**TASK DIRECTIONS**
Each line from the one containing "[button] (306, 537)" through the last line of the data below is to be written out verbatim, and nothing more.

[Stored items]
───

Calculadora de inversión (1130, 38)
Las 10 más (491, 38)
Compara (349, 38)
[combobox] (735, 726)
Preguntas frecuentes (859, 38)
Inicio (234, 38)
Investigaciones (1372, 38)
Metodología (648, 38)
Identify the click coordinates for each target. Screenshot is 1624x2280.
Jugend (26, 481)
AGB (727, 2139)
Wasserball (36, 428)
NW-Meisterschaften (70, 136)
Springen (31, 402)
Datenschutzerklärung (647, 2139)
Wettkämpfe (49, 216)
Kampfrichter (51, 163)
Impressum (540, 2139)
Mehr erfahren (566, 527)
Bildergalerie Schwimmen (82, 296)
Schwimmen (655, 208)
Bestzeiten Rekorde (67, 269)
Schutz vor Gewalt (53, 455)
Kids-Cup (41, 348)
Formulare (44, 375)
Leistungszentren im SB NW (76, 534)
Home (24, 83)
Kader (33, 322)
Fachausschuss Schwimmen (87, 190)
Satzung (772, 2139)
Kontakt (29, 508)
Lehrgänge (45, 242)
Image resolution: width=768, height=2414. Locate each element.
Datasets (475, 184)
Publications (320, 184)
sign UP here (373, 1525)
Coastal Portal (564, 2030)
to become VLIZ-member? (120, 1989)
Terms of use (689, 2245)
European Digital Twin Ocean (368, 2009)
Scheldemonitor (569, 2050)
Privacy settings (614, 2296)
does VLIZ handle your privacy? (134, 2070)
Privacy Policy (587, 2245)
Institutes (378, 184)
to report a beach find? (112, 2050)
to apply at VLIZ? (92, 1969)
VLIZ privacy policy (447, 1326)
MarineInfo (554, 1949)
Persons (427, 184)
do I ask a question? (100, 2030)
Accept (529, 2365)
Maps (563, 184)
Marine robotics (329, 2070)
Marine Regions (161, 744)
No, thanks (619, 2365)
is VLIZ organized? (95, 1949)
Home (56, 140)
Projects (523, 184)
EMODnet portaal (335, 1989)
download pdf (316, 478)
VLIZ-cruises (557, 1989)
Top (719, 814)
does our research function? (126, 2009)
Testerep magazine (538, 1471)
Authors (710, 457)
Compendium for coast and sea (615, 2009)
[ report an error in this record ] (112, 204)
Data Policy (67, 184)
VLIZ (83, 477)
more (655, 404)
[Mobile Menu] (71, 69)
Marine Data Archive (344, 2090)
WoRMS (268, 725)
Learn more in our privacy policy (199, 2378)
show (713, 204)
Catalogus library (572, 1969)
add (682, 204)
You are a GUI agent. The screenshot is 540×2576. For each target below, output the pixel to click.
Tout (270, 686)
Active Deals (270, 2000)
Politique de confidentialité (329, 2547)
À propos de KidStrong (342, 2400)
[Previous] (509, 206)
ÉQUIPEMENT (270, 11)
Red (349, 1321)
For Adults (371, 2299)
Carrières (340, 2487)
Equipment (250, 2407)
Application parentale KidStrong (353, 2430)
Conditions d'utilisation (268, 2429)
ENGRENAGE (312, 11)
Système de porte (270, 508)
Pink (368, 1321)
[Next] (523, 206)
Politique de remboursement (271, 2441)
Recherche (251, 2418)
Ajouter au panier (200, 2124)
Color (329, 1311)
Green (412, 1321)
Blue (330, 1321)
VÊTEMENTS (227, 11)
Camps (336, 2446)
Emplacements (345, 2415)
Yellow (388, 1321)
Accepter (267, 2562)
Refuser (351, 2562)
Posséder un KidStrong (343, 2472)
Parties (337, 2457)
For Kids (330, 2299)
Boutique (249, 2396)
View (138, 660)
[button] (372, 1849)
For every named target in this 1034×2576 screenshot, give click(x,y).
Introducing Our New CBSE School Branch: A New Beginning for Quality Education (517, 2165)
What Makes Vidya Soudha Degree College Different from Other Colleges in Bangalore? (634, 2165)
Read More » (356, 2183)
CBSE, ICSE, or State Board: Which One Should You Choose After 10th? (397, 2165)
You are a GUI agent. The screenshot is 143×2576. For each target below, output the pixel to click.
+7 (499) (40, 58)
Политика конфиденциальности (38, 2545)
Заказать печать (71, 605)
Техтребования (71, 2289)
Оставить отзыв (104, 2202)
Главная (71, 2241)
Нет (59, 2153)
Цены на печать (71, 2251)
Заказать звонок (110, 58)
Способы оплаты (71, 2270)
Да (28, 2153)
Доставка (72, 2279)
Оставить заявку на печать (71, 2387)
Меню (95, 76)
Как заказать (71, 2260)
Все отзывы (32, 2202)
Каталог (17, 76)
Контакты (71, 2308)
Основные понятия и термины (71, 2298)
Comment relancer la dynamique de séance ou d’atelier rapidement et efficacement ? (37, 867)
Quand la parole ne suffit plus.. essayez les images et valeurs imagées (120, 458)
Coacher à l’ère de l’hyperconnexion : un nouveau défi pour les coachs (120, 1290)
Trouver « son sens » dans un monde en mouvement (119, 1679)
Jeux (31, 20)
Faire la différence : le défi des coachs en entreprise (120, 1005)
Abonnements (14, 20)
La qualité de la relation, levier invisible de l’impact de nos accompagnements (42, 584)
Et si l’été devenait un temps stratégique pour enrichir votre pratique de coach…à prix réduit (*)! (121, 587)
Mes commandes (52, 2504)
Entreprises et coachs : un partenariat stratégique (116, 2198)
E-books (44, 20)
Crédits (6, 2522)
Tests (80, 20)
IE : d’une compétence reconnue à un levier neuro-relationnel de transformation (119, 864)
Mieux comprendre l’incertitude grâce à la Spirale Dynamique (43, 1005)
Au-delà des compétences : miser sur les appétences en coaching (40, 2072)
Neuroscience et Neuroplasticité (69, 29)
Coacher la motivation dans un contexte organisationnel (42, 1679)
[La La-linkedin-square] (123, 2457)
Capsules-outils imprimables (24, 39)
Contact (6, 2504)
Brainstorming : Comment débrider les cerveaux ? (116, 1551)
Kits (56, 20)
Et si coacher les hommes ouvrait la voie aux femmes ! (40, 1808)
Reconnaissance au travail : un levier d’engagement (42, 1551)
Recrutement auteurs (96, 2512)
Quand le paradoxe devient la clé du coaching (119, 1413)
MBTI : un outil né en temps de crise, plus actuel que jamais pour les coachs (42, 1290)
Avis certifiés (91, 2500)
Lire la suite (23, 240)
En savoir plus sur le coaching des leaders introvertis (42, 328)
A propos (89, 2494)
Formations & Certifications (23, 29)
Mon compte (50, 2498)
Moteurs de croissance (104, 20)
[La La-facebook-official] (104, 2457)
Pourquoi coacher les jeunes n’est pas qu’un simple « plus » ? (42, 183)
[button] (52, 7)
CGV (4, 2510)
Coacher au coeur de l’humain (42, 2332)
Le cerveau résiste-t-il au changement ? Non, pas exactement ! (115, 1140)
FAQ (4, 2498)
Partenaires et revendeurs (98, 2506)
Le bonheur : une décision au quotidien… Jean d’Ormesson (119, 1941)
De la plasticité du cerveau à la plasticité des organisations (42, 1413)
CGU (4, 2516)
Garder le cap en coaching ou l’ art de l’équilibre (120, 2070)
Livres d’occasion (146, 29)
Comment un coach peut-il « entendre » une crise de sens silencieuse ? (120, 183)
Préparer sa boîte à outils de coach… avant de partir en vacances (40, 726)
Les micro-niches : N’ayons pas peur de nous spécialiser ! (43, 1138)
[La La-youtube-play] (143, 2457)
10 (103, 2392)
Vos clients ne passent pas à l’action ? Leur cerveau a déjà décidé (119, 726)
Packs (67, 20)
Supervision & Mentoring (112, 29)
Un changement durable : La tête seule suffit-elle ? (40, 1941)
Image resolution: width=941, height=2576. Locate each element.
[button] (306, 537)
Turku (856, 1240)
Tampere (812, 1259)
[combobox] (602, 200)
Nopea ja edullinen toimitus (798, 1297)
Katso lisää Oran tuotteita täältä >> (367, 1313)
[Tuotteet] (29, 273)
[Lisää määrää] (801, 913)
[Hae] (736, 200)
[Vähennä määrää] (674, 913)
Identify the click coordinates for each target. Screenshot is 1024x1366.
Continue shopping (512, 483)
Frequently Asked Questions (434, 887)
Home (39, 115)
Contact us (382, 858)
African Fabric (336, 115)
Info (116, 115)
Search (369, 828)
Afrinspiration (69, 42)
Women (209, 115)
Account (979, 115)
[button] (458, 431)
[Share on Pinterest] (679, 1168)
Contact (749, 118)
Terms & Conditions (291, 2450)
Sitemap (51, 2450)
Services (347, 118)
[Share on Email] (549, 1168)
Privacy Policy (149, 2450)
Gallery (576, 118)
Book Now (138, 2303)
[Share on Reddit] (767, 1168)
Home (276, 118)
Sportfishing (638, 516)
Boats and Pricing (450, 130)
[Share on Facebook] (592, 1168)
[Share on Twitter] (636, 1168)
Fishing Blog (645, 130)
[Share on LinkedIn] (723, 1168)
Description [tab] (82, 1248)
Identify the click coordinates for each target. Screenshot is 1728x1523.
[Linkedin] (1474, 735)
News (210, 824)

───

**ANSWER SPACE**
[button] (306, 537)
Turku (856, 1240)
Tampere (812, 1259)
[combobox] (602, 200)
Nopea ja edullinen toimitus (798, 1297)
Katso lisää Oran tuotteita täältä >> (367, 1313)
[Tuotteet] (29, 273)
[Lisää määrää] (801, 913)
[Hae] (736, 200)
[Vähennä määrää] (674, 913)
Identify the click coordinates for each target. Screenshot is 1024x1366.
Continue shopping (512, 483)
Frequently Asked Questions (434, 887)
Home (39, 115)
Contact us (382, 858)
African Fabric (336, 115)
Info (116, 115)
Search (369, 828)
Afrinspiration (69, 42)
Women (209, 115)
Account (979, 115)
[button] (458, 431)
[Share on Pinterest] (679, 1168)
Contact (749, 118)
Terms & Conditions (291, 2450)
Sitemap (51, 2450)
Services (347, 118)
[Share on Email] (549, 1168)
Privacy Policy (149, 2450)
Gallery (576, 118)
Book Now (138, 2303)
[Share on Reddit] (767, 1168)
Home (276, 118)
Sportfishing (638, 516)
Boats and Pricing (450, 130)
[Share on Facebook] (592, 1168)
[Share on Twitter] (636, 1168)
Fishing Blog (645, 130)
[Share on LinkedIn] (723, 1168)
Description [tab] (82, 1248)
Identify the click coordinates for each target. Screenshot is 1728x1523.
[Linkedin] (1474, 735)
News (210, 824)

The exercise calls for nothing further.